**INPUT FOR THIS TASK**:
========================================================================
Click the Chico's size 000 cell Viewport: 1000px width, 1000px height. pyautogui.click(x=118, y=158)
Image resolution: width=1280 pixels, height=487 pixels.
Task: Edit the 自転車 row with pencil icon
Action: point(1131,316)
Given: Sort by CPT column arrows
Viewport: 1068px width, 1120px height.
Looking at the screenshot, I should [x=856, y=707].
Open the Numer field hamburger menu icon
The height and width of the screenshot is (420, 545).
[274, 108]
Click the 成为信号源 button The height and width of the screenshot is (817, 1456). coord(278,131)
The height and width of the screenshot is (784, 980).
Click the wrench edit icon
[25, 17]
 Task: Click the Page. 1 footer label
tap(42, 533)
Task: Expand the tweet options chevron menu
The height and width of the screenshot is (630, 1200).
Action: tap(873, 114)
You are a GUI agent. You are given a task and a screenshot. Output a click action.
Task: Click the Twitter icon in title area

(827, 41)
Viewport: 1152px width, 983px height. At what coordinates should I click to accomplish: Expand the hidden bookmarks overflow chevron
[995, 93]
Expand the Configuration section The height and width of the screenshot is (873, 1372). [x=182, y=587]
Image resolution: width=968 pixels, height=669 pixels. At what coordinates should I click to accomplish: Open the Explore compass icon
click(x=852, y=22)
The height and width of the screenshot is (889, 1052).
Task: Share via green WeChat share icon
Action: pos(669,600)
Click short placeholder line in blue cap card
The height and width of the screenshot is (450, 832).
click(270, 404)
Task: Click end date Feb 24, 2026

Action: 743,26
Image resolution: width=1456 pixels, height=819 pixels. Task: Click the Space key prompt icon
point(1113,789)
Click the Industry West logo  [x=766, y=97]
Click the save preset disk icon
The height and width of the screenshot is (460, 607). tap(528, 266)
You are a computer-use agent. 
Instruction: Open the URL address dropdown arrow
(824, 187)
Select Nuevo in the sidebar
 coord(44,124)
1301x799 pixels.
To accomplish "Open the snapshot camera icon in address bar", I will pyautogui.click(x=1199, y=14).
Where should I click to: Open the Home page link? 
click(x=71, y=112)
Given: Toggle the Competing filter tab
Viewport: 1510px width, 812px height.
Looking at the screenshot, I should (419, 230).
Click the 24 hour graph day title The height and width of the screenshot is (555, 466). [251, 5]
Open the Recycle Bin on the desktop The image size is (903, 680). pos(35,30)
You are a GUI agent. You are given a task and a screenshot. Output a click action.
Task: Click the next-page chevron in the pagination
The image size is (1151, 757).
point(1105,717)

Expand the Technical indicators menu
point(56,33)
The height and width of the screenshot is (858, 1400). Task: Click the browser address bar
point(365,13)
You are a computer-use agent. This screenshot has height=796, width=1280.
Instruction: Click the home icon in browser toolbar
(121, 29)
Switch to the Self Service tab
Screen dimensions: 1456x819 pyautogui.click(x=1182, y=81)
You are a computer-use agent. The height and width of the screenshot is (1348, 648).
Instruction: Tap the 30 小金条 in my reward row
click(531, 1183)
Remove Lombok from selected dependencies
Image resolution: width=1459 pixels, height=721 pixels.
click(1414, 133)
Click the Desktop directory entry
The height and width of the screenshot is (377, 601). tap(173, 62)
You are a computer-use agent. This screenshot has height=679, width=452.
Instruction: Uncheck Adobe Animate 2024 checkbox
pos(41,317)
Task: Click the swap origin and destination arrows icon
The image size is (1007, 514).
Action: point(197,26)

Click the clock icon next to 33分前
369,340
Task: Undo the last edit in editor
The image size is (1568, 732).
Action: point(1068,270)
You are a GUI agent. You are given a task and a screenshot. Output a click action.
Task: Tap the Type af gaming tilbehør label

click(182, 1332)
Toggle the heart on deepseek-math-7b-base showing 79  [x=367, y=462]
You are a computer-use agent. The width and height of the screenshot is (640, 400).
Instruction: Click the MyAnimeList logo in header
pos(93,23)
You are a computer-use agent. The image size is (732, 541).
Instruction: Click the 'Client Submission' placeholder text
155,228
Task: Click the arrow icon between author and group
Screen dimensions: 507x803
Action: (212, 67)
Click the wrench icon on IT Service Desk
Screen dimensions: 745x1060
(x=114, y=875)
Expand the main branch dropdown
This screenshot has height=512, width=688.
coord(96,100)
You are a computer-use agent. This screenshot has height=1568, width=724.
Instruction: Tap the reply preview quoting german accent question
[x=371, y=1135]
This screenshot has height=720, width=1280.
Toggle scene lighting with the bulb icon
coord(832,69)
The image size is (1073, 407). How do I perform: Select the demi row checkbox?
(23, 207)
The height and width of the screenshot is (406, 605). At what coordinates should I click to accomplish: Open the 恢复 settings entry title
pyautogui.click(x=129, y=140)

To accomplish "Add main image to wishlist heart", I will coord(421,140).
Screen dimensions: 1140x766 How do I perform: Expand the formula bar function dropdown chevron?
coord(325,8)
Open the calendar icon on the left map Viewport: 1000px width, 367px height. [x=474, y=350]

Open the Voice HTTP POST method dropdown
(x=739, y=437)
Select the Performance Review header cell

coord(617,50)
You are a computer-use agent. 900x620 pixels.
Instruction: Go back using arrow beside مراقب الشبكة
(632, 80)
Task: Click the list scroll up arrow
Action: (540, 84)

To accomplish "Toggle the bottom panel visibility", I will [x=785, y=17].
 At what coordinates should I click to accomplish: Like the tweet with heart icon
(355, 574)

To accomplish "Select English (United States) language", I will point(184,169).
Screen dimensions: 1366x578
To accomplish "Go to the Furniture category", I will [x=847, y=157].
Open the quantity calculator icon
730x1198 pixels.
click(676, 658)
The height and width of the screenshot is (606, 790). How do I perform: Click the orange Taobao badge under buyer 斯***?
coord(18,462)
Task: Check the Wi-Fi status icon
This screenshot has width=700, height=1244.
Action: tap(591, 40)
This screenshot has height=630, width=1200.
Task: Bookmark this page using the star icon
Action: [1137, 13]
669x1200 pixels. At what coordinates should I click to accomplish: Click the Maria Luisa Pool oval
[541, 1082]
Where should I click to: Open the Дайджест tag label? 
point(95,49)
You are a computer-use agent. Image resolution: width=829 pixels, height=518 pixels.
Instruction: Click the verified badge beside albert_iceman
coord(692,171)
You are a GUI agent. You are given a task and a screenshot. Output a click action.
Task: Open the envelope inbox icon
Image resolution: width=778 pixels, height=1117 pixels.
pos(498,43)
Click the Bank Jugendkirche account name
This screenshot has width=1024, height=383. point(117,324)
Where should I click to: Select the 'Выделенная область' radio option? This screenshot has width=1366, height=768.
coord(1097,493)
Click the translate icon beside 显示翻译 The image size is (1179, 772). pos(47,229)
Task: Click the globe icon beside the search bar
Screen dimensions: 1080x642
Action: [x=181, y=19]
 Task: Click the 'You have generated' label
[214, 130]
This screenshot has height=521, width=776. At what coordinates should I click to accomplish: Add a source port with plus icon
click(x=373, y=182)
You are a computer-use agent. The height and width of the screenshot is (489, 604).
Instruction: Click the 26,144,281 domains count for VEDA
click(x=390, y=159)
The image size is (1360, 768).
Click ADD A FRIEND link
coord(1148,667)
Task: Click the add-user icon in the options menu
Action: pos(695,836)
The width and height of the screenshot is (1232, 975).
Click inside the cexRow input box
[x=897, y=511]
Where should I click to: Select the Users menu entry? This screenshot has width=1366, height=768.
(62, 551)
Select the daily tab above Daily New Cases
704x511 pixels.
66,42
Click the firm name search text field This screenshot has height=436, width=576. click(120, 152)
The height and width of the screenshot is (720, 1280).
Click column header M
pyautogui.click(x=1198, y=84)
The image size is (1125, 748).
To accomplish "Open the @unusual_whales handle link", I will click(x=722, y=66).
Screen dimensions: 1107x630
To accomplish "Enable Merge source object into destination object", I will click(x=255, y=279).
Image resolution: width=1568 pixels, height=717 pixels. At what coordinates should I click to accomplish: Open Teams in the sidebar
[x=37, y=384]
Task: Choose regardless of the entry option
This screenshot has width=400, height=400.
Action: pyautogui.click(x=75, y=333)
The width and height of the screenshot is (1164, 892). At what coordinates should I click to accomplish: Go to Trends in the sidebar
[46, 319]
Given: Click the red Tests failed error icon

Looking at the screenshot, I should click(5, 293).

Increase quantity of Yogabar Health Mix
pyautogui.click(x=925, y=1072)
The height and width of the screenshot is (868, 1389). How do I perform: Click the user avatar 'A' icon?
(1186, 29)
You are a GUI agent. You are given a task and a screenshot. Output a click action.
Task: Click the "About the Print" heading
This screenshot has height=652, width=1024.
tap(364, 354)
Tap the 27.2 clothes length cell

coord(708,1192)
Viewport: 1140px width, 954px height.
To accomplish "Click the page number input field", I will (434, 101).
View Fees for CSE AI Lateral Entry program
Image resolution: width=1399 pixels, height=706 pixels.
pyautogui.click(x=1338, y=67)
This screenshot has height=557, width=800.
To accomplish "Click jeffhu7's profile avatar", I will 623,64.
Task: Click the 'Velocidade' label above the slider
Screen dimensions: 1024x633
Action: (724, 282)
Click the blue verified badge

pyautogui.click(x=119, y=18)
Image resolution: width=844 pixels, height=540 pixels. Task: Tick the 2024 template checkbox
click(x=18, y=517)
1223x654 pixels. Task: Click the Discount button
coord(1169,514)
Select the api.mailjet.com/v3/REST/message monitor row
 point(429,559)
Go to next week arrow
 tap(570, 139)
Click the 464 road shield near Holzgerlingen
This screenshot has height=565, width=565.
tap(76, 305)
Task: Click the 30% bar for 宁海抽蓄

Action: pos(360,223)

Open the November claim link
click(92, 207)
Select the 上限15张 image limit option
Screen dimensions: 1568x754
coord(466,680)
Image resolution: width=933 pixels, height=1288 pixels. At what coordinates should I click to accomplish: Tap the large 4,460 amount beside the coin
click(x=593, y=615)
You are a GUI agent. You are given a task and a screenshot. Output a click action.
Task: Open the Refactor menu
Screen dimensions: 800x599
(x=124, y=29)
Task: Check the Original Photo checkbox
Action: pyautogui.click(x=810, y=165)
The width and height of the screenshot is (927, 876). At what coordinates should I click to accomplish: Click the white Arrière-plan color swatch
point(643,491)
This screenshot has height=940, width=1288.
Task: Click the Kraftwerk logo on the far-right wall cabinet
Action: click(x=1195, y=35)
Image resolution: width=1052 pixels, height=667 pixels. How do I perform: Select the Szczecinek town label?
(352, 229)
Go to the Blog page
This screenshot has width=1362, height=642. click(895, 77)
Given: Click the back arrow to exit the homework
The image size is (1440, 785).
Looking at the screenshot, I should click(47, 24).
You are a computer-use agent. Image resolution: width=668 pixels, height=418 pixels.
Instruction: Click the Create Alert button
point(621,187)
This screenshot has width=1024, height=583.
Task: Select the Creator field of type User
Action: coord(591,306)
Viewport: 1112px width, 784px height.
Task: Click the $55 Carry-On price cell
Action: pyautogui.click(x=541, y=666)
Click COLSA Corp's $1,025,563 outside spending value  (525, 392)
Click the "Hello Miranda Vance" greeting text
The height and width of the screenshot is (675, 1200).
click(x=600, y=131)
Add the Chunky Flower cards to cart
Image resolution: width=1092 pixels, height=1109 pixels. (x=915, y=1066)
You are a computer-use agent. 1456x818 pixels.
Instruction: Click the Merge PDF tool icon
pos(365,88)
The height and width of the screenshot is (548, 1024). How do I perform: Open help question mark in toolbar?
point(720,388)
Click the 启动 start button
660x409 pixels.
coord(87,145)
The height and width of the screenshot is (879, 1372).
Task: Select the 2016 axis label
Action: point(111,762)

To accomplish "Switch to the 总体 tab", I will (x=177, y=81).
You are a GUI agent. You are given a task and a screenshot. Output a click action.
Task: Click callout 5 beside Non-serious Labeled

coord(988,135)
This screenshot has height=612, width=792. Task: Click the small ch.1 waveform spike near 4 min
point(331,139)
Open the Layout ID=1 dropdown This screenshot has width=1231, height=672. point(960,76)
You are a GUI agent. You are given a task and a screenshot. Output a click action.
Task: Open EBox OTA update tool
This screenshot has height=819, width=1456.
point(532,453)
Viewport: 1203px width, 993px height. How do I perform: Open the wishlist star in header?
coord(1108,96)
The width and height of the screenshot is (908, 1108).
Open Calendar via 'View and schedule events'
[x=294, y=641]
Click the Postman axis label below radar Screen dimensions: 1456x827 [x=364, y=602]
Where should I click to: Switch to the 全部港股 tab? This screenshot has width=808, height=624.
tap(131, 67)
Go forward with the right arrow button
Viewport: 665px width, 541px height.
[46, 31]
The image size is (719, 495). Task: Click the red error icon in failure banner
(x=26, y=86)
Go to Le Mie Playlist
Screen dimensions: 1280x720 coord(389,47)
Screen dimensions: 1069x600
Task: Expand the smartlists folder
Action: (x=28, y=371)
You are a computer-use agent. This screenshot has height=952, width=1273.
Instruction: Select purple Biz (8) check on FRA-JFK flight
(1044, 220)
========================================================================
**AIM OF THE EXERCISE**: Every line of the listing that holds the word "arrows" is to be found and copied.

**OUTPUT**:
Given: Sort by CPT column arrows
Task: Click the swap origin and destination arrows icon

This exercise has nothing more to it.